Dia mengakui bahwa umrah merupakan bagian dari ibadah dan semua masyarakat bisa bebas melaksanakannya. Namun, harus ada pendampingan terkait pelaksanaan ibadahnya. Sebab, ada ketentuan rukun dan syarat umrah. Berbeda dengan pelesiran atau berwisata.
Wawan menekankan, jangan sampai sudah keluar uang besar, namun dalam pelaksanaan umrah terdapat ketidaksesuaian rukun atau syariat.
Sebelum pemerintah memayungi umrah mandiri, sebenarnya sudah ada warga yang melakukannya. Salah satunya adalah Nabilla Tashandra. Dia mengatakan, dengan dilegalkannya umrah mandiri, seharusnya ada regulasi pendukung yang menyertai. Dengan begitu, umrah mandiri lebih nyaman dan aman.
Misalnya, regulasi untuk mempermudah pengajuan visa. Lalu, disediakan paket-paket umrah yang bisa dimodifikasi sendiri sesuai kebutuhan. Sebab, pada dasarnya umrah mandiri diminati selain karena alasan biaya juga lantaran kefleksibelannya.
“Termasuk soal pengawasan. Soalnya ada isu pelaku umrah mandiri yang menggelandang alias gak jelas hotelnya di Saudi, atau ada yang pergi bener-bener sendiri, terus sakit di hotel dan nggak ketahuan,” paparnya.
Dia berharap pemerintah bisa memberikan edukasi masif tentang umrah mandiri ini. Sebab, publik hanya tahu bahwa umrah mandiri lebih murah. Padahal, ada hal-hal yang perlu diperhatikan, terutama untuk jemaah lansia atau mereka yang jarang bepergian sendiri ke luar negeri.
Pemerintah juga diminta tetap menggandeng biro travel umrah. Menurutnya, banyak biro travel yang sebetulnya menawarkan pembuatan visa untuk umrah mandiri, tak hanya menawarkan paket. Sehingga kekhawatiran mereka atas keberlangsungan bisnisnya bisa sedikit teratasi. “Jangan sampai kebijakan ini malah menimbulkan banyak masalah baru,” tegasnya.
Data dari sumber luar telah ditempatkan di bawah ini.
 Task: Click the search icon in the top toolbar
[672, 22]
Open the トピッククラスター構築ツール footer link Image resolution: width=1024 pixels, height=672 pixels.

asha sendiri berangkat umrah mandiri pada November 2024 lalu bersama dua temannya. Pada Maret 2024, dia nekad memesan sendiri tiket pesawat.
“Jadi atau nggak jadi berangkat, aku serahkan aja sama Allah, yang penting niat dulu. Insya Allah kalau niatnya baik akan dilancarkan,” kenangnya.
Meski mbonek, dia sudah mempelajari apa saja yang diperlukan untuk bisa berangkat umrah mandiri. Termasuk soal pengajuan visa hingga mencari muthowif sebagai pemandu ibadah selama di Saudi.
“Jadi visa diurusin sama warga lokal yang punya biro atau jasa umrah, dan biasa mendampingi WNI untuk umrah juga. Ini yang nemu salah satu temenku,” ungkapnya.
Diakuinya, berangkat sendiri untuk ibadah umrah ini ada plus minusnya. Nilai plusnya tentu pada urusan biaya. Perjalanan umrahnya hanya menghabiskan tak lebih dari Rp 20 juta.
Padahal, itu sudah ditambah dengan mampir ke dua negara lain. Yakni Oman dan Qatar. Termasuk singgah ke Jeddah. Di tempat-tempat yang disinggahi, mereka pun sempat kulineran dan coba-coba layanan bus wisata hingga naik taksi.
Angka tersebut tentu jauh lebih murah ketimbang paket yang ditawarkan oleh kebanyakan travel umrah. Rata-rata untuk paket 7 hari sekitar Rp 25 juta sampai Rp 35 jutaan.
“Kami juga nggak ngirit-ngirit banget dan soal budget ini sebetulnya sangat masih bisa ditekan,” jelasnya.
Poin plus lainnya, kata dia, perjalanan lebih santai dan tidak diburu-buru. Enaknya lagi, karena sejak awal sudah tahu harus mengurus semua sendiri, maka mereka bertiga dapat membuat itinerary sendiri. Semua persiapan juga dilakukan bersama, termasuk soal fisik. Jadi, relatif tidak ada kesenjangan, termasuk dalam hal kebugaran.
“Minusnya, mungkin karena semua diatur sendiri ya. Jadi perencanaan harus benar-benar matang kalau nggak mau ada yang missed,” ungkapnya. Mereka bahkan harus “technical meeting” beberapa kali sebelum berangkat untuk memastikan tidak ada yang terlewat, utamanya rukun umrah.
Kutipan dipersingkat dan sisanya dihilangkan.